___ Document segment

Wednesday, February 10, 2010

I'm in Details Magazine!!!

So, so, so excited! I've posted items from Details Magazine many times on this blog - I've long been a fan of the magazine for it's fresh content and witty writing and I'm proud to have done a piece for them for the online addition: 5 Rules from the Polyamorous for not Screwing Up Valentines Day. I talked to so many people for this story and enjoyed their conversation so much, so thanks everyone! Post it, repost it, but mostly enjoy it! Cheers!

Tuesday, February 9, 2010

Butt soft! Guest Blogger Charles Martin recommends romantic films for Valentines Day!


Not only was Charles Martin my first editor, he introduced me to the films of Tim Burton, both of which prove he knows what he’s talking about when it comes to entertainment. A lifelong cinephile, former editor of The Orlando Sun who has written for Film Threat, Mac World and many other outlets, I asked him to recommend some mainstream films for your romantic weekend viewing.
You can check out his movie blog Film Moi here, his Canadian blog Crawling from the USA and the podcast from his former WPRK show Crusty Old Wave here. Enjoy!

______

### Instructions to follow
According to the blog excerpt above, what two facts about Charles Martin show that he knows what he's talking about when it comes to entertainment?

___ Given data

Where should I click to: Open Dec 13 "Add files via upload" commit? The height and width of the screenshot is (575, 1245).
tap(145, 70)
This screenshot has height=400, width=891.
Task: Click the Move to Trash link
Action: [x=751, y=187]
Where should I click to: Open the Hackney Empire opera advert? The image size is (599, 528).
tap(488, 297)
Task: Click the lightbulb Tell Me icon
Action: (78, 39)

______
___ Given data

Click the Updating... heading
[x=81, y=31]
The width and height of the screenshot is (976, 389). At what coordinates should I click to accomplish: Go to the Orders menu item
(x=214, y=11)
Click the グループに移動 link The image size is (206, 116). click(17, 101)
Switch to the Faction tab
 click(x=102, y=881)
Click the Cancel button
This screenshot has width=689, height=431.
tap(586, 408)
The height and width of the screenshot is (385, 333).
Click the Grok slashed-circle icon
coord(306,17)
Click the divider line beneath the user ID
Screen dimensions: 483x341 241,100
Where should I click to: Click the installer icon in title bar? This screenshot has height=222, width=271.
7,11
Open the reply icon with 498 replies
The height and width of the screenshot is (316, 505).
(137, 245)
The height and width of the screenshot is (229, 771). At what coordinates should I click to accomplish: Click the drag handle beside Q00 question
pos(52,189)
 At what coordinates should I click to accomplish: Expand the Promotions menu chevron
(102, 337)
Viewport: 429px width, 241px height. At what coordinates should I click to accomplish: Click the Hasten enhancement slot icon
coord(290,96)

______

### Task response
He was the writer's first editor, and he introduced the writer to the films of Tim Burton. The text says both of these prove that he knows what he's talking about when it comes to entertainment.